Uma carreira moldada pelo Tour e pelas montanhas

Bardet tornou-se profissional em 2012 com a AG2R La Mondiale. Em apenas dois anos, já dava nas vistas. A sua verdadeira revelação deu-se na Volta a França de 2014, quando terminou em sexto na classificação geral, subindo ao nível dos melhores e demonstrando classe nos Alpes. Contudo, foram as edições seguintes que cimentaram a sua imagem junto do público francês.
Em 2016, alcançou o segundo lugar na geral, ficando apenas atrás de Chris Froome. Nessa edição, venceu a 19ª etapa rumo a Saint-Gervais-Mont Blanc sob chuva intensa, com um ataque solitário que se inscreveu entre os grandes raides de montanha da década. No ano seguinte, voltou ao pódio, em terceiro lugar, atrás de Froome e Rigoberto Urán, destacando-se novamente com a vitória na mítica etapa de Peyragudes.
Estes resultados catapultaram-no para o estatuto de herói nacional.
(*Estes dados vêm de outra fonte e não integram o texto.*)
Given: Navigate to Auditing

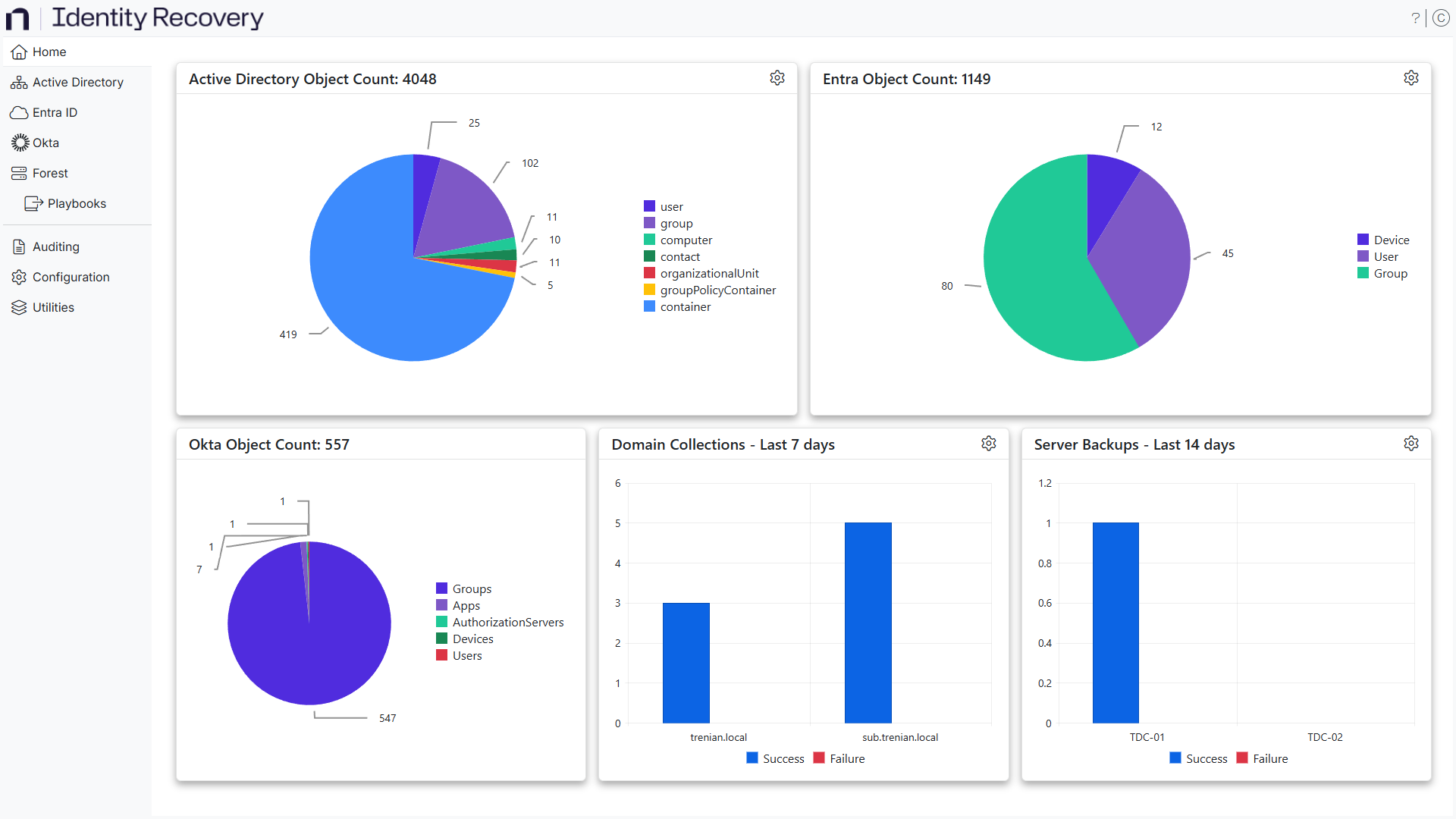Looking at the screenshot, I should pyautogui.click(x=55, y=246).
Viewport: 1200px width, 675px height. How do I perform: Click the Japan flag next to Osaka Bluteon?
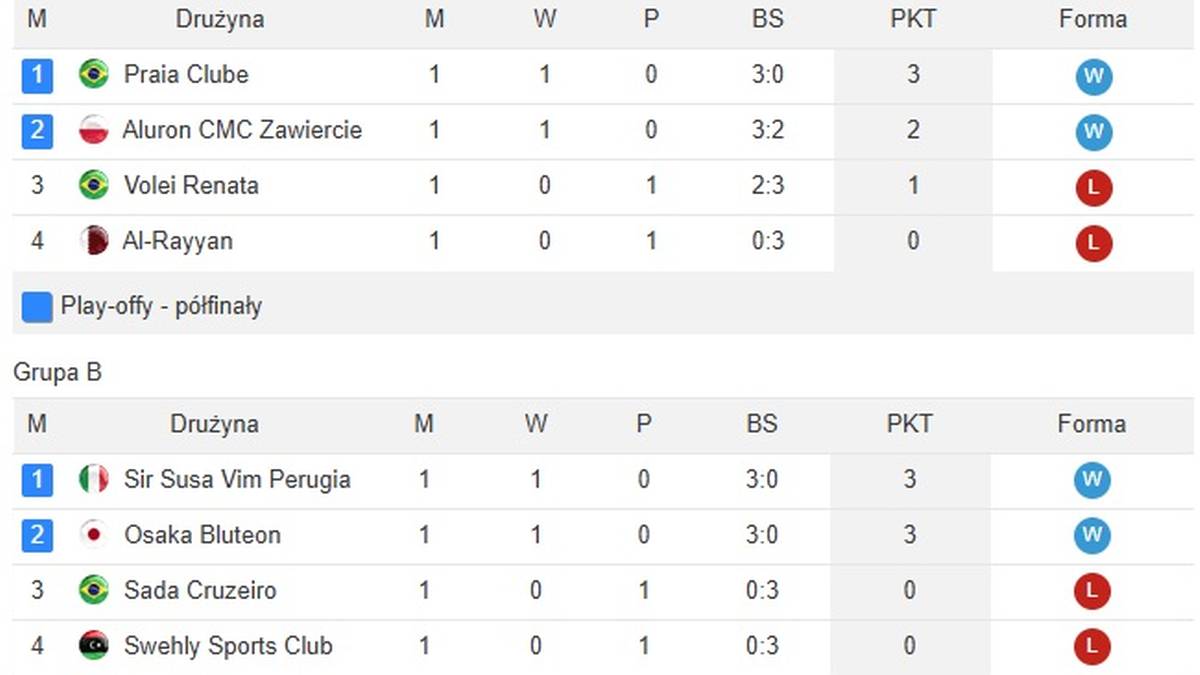(94, 535)
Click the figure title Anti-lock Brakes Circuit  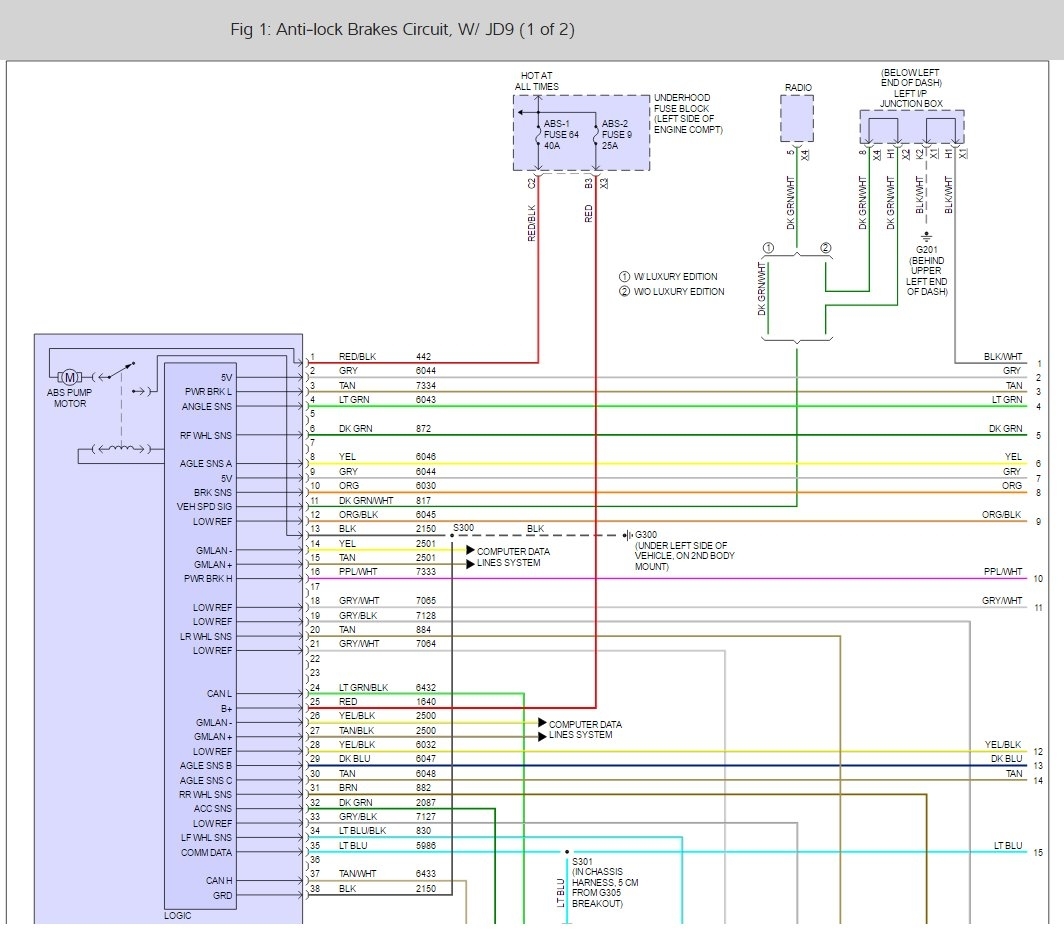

Num país à procura do seu primeiro vencedor da Volta a França desde Bernard Hinault, Bardet personificava a esperança: um trepador elegante, cerebral e determinado, que corria com o coração.
No seu palmarés figuram quatro vitórias de etapa no Tour, dois pódios e seis presenças no top 10 da geral, incluindo os sétimos lugares de 2022 e 2023. Em 2019, conquistou a camisola da montanha, numa edição iluminada pelo brilho dos compatriotas Thibaut Pinot e Julian Alaphilippe. Ainda assim, os números não captam a essência do que Bardet representou.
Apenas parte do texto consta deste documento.